Depois não fui mais, porque não e porque sabia que seria difícil. Mas agora decidi ir, ver a Sétima sinfonia do Dvorak que sabia que não tinha assim uma ligação afetiva. Sabia (ou escolhi ou é meu destino) que seria melhor ir sozinha, para ver ali o que ia dar. Foi uma experiência diferente, estava bem e quando a orquestra começou a tocar imediatamente veio tudo. Lembrei um pouco de quando vi Once com a Débora, que a gente ficou completamente impactada e chorou o tempo todo. No Teatro, veio e foi e eu fiquei meio aérea, até com um pouco de sono que é como eu lido com as coisas. Mas gostei muito da abertura do Carnaval e da Sétima.

Acho que o segundo passo foi pesquisar como pronuncia Dvorak, que eu meio sabia mas não tinha certeza. Claro que a internet fez o que dela se espera e caí em algum texto sobre ele, também procurando uma referência que me é vaga da inspiração popular americana para o Novo Mundo. Vi que ele era amigo do Brahms, que super ajudou ele e outros fodidos da vida, e assim caí em Brahms, que já é um amor e tem ligação afetiva.

Pois então, Danças Húngaras. Não lembro qual era o concerto da Osesp, acho que já era com a Alsop, mas não tenho certeza. Não lembro do programa, mas aquilo de acabar e uma galera sair correndo desvairada e a gente sempre achava graça. Será que foi no mesmo dia do "não se usa apontar", com que a senhora perua o recriminou? Acho que era a Alsop, que no final dos muitos aplausos - será que foi quando vimos a Nona do Beethoven na abertura da temporada? - voltou com a orquestra e deram um bis. Uma música muito divertida, lembro que a gente ria... Era isso, alegre e divertida. Saímos comentando, e cantando o bis pra não esquecer e depois descobrir qual era. Eu nunca sabia mesmo, sempre tive péssima memória, e ele não sei. 

Aí tem outra avenida, das idosinhas que sabem das coisas. Tinha uma que estava sempre lá, devia também ter assinatura, víamos sempre; lembro do cabelo assim esbranquiçado no ombro, mais gordinha, mas pode ser uma total invenção. Às vezes a gente perguntava pra ela e ela sabia. A outra era a tia, irmã da minha vó, que sabia de tudo e também, claro, sabia qual era a música. Todas as músicas e tudo o mais. Lembro que ela ouvia um radinho de noite na cama, que pegava uma AM de Londres - será rádio pública? - e ela ouvia sempre, acho que também música clássica e lembrava de tudo. Eu acho que este foi o caminho, acho que alguém cantarolou pra ela pelo zap e ela pá. Danças Húngaras. Essa é a Quinta.

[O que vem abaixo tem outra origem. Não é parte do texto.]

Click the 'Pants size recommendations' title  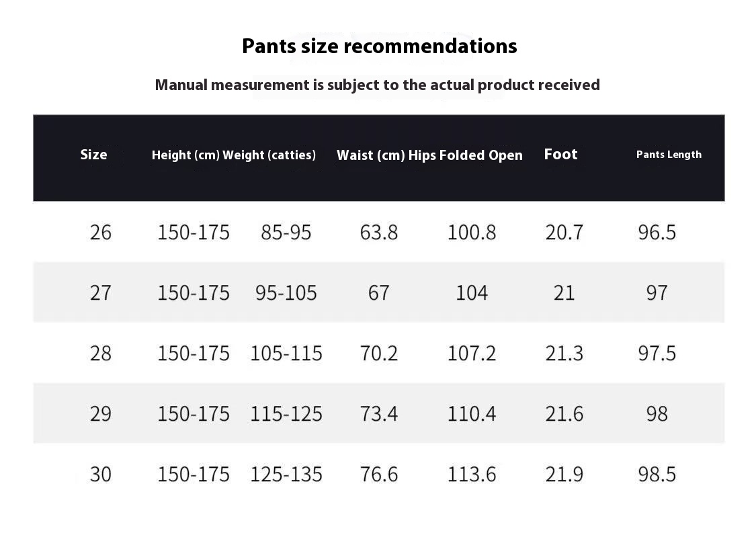pos(380,46)
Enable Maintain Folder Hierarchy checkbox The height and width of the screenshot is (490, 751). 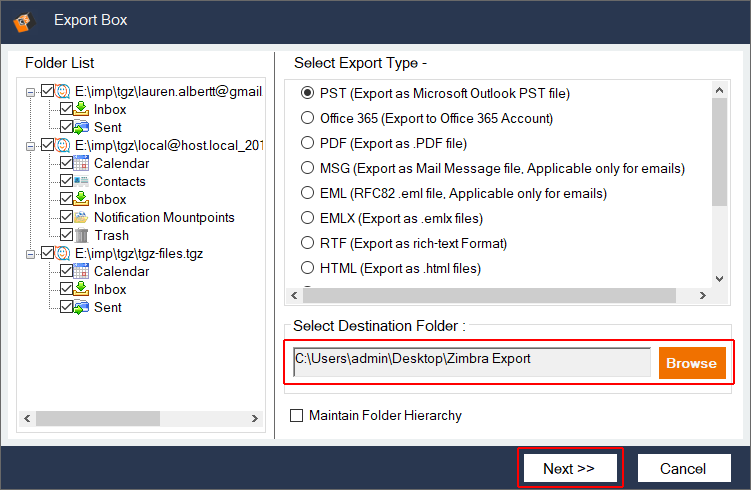point(296,416)
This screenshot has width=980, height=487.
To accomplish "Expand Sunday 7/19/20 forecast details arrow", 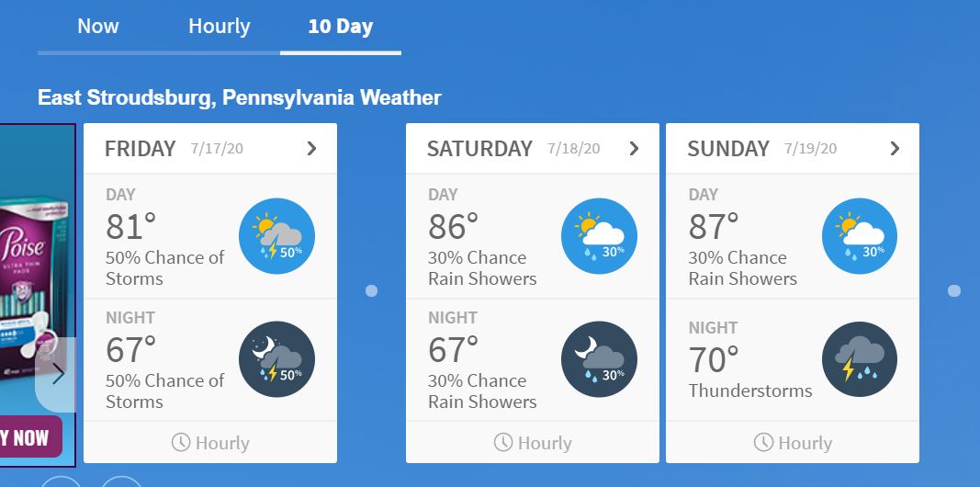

Depois, anos depois, já aqui no Teatro em que também vi coisas belíssimas, estava sozinha quando tocaram de novo. Aí já não lembro a circunstância, se foi também um bis, se foi no dia do apagão, ou qualquer outra coisa. Mas eu ri e fiquei feliz e gravei alguns áudios e mandei pelo zap, porque sempre acreditei nisso de regar a memória, a afetiva mesmo quando não dá pra contar com a outra. Pois isso ficou aqui, a música divertida é uma das Danças Húngaras. Que eu muitas vezes não lembrava que eram do Brahms, que eu sei que gosto.

Pois estava eu tendo de trabalhar e com aquela vontade absurda que move a classe trabalhadora apelei ao velho recurso de colocar música instrumental para me ajudar na concentração. Comecei pela Sétima do Dvorak, porque é assim que eu gosto das coisas. Ouvi algumas vezes e decidi visitar o Brahms. Lindíssimas as Danças Húngaras, todas, mas algumas me impactaram mais - anotei num papelinho, mas reproduzo aqui, na mesma ordem de lá: 1, 5, 11 (belíssima), 15, 16, 2, 4.

São assim divertidas e lindas e eu que não sei a diferença de um Dó pra um Lá (faz sentido? não sei, achei sonoro) fico pensando: meu, você é um gênio, olha isso que cê fez. Meu mano.

Pois bem, tava trabalhando dançandinho com a cabeça, às vezes dava uma desconcentrada mas terminei o que tinha que terminar e amanhã é outro dia. Fui repetindo e repetindo e já estava deitada quando lembrei do bis e do zap e aqui estou.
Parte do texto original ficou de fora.